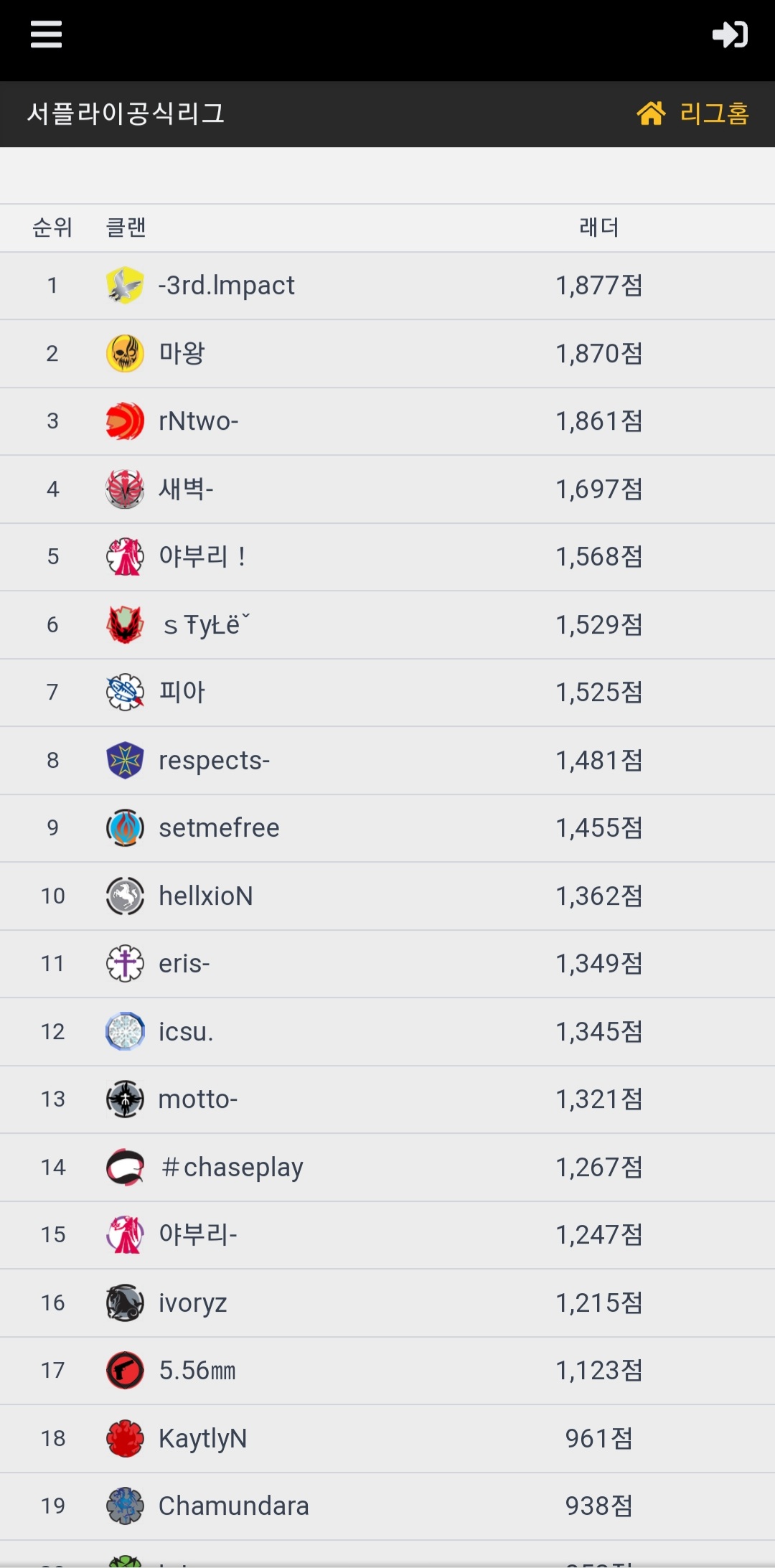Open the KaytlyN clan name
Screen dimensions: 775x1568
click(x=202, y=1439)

==

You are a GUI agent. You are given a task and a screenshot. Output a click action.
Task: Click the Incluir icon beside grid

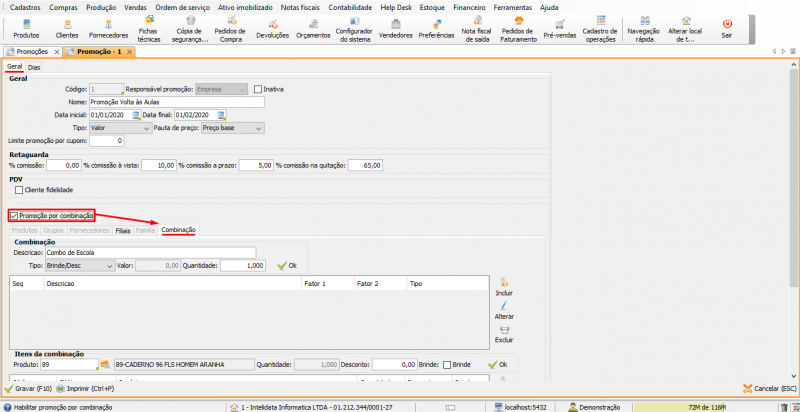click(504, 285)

...

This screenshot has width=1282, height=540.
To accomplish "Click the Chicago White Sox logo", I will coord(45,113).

> **To be done**:
Rewrite everything from the line with "Open the KaytlyN clan name" down to the line with "click(x=202, y=1439)", putting "Display size" in place of "Screen dimensions" and keeping all else the same. Omit the pictures from your answer.

> **Finished task**:
Open the KaytlyN clan name
Display size: 775x1568
click(x=202, y=1439)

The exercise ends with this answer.